Conformational states of PDE2 catalytic domain
During our search for PDE2 inhibitors we applied a fragment approach and obtained a crystal structure of PDE2 with fragment 5, Fig. 2. The crystals contained one monomer of PDE2A in the asymmetric unit. The structure had a good resolution of 1.5 Å and the electron density shows an unambiguous binding mode, Figure S1. The pyridazine hydrogen bonded to key amino acid Gln859 and formed a pi stacking interaction with Phe862. The new crystal structure showed a previously unseen conformational state of the protein. The H-loop (702–728) covers the ligand in the binding site in contrast to entirely open H-loop conformations typically observed in published PDE2A catalytic domain crystal structures (Fig. 2 and S2). The near full length (FL, residues 215–900) PDE2 crystal structure33 revealed an inactive dimeric state with the H-loop filling the active site of each monomer preventing substrate or small molecule binding. Hence, the new crystal structure provides a snapshot of an intermediate H-loop conformation between the inactive (active site blocked) and fully open states (as seen in 4D08 and 4D09).
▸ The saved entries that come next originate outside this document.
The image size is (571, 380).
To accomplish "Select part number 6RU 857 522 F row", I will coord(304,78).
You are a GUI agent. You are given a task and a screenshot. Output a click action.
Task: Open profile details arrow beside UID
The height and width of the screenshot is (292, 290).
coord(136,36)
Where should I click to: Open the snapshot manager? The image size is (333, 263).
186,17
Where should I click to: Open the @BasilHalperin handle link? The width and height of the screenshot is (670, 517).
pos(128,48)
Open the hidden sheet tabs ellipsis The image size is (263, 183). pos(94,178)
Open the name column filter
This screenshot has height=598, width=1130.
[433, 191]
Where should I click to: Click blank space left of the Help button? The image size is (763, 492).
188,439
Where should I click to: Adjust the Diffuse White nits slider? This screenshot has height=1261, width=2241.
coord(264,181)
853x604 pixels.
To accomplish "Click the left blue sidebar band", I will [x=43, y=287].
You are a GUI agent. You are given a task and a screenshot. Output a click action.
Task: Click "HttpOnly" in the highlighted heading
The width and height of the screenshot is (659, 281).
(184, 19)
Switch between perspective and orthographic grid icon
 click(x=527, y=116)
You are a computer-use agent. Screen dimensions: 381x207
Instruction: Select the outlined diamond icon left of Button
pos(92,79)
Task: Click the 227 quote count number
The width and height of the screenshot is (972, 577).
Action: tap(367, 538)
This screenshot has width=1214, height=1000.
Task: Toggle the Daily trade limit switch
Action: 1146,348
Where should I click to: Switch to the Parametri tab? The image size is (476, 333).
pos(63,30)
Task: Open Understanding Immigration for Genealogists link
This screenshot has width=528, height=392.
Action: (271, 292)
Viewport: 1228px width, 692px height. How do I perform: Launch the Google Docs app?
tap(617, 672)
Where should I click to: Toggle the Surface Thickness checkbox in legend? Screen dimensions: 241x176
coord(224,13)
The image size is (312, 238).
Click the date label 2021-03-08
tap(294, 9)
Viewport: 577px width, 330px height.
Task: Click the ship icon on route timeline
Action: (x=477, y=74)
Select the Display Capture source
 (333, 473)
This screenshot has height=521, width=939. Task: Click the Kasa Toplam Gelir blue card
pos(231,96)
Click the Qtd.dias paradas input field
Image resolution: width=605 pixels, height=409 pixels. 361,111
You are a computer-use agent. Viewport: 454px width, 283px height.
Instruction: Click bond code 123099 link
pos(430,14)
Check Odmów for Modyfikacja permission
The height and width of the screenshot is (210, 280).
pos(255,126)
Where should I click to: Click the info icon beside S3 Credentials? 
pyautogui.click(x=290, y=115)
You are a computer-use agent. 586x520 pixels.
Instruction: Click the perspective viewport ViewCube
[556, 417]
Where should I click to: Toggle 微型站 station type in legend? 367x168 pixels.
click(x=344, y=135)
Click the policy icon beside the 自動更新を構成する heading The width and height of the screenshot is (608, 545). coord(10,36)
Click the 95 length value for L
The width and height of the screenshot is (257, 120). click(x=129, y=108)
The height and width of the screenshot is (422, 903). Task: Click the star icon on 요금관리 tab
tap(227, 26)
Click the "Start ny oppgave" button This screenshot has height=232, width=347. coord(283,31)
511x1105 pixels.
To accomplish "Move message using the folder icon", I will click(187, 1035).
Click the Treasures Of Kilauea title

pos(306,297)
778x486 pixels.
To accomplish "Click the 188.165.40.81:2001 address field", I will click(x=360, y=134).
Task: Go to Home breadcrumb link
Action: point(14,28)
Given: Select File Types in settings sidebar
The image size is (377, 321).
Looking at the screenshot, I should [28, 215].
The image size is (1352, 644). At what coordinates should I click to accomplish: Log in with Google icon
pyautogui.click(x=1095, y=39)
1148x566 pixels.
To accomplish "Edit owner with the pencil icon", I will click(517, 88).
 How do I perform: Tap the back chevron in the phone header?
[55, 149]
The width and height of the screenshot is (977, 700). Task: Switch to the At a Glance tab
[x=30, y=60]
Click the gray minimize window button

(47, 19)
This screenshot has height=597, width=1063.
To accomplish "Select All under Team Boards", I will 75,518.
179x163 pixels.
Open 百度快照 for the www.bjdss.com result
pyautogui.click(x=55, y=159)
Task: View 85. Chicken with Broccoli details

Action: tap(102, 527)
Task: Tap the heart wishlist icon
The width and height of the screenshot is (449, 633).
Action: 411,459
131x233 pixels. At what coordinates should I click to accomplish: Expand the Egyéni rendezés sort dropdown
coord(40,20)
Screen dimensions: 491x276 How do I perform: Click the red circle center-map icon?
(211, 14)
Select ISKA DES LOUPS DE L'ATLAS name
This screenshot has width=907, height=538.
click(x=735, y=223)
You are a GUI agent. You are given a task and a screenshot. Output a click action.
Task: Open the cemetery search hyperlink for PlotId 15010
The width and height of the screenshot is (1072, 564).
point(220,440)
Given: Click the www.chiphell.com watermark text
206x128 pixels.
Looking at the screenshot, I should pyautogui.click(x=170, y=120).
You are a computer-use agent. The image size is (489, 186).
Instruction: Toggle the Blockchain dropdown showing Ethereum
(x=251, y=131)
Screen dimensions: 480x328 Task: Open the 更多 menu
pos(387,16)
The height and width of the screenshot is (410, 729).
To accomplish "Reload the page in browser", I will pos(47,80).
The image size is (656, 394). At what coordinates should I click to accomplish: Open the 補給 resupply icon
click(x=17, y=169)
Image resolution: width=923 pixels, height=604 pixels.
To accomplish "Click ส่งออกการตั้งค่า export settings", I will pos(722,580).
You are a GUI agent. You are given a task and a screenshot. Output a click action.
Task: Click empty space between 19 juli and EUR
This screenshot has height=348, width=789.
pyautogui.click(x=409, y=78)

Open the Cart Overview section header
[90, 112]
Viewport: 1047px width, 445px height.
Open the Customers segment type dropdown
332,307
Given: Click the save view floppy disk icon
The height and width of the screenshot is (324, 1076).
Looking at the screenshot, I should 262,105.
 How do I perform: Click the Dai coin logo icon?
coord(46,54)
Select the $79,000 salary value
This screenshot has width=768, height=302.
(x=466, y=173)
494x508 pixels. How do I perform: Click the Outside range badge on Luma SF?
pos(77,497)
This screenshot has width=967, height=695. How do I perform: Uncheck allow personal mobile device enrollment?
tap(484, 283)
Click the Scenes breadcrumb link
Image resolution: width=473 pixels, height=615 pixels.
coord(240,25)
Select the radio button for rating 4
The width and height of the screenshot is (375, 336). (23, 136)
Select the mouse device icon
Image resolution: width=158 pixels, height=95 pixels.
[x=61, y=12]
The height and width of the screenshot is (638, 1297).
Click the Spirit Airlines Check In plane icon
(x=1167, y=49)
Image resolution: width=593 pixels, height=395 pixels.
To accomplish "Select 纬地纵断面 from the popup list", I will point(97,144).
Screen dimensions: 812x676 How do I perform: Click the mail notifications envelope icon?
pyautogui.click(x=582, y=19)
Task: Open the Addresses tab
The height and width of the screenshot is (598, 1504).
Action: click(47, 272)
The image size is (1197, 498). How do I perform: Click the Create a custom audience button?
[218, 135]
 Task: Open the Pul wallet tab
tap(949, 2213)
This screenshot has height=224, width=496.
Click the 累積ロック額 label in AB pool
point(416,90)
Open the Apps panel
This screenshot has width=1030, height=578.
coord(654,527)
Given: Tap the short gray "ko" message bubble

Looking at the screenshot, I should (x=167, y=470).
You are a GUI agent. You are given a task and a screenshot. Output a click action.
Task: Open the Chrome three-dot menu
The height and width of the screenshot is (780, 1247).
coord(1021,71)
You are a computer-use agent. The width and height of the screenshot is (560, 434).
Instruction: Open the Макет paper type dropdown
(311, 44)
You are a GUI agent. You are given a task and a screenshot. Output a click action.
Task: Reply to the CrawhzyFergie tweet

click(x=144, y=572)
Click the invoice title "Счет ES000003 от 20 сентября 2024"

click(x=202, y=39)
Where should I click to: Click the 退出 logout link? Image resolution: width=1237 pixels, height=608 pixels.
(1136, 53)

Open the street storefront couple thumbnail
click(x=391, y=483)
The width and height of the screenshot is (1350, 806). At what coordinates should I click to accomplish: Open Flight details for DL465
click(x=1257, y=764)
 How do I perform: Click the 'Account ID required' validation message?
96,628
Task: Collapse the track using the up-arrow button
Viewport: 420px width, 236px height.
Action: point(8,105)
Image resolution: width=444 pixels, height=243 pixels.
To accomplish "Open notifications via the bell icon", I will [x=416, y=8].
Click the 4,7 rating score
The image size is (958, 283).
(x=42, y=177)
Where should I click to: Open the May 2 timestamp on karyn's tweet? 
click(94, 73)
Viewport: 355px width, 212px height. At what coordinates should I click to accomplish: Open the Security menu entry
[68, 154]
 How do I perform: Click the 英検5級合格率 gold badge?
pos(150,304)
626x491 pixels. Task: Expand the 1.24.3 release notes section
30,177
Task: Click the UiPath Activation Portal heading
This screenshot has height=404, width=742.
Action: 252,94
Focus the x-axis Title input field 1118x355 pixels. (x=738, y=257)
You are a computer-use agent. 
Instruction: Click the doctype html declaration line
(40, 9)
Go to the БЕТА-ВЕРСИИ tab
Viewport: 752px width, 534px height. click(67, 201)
PDE2 inhibitors and bioactivity
The synthesis of the 21 PDE2 inhibitors, Table 1, followed previously reported synthetic routes25,30. The molecules contain small differences in the R-group on the (hetero)aromatic ring in the 1 position of the 4-methyl-[1,2,4]triazolo[4,3-a]quinoxaline scaffold. Also, different halogen atoms on the same ring, or modification of the ring from phenyl to pyridyl are included. The tricyclic scaffold binds in the hydrophobic clamp between Phe862 and Phe830 and H-bonds with Gln859. The morpholino substituent is solvent exposed. The R-group in this series explores the top-pocket formed by hydrophobic residues Leu770, Leu809, Ile866, and Ile870. Leu770 shows conformational change if the pocket is occupied by parts of a ligand, as seen in Fig. 1. The 4D09 structure contains two water molecules in the top-pocket that are displaced by the n-butyl chain in 4D08 structure. In general, the small and large molecules are both highly active, whereas there is an energetic cost for partially occupying the top-pocket, with intermediate inhibition activities seen.
Free energy calculations, FEP
H-loop open protein structures
To predict the activity of the compounds in Table 1 we began using the PDE2 crystal structures 4D09 and 4D08 solved with molecules 3 and 4. All calculations used the same network of 34 perturbations (Figure S3) and began with 1 ns simulations per λ window, and 12 λ windows per perturbation in solvent and complex. In short, no immediate correlation was seen between calculation and experiment, Table 2. Increasing simulation time to 5 and 40 ns per λ window made no impact on ΔG (as evaluated by MUE with experiment). Repeats with new random seeds and averaging results also had no effect. With errors of 1.2–1.4 kcal/mol the calculations would not be useful for molecular design. Standard docking and MM/GBSA approaches showed worse performance. Docking with 4D09 failed for multiple large molecules and for 4D08 was anticorrelated with experimental activity. Meanwhile the best MM/GBSA approach had an MUE of 6.94 ± 3.74 kcal/mol and R2 of 0.08, Table S3 and Figure S4.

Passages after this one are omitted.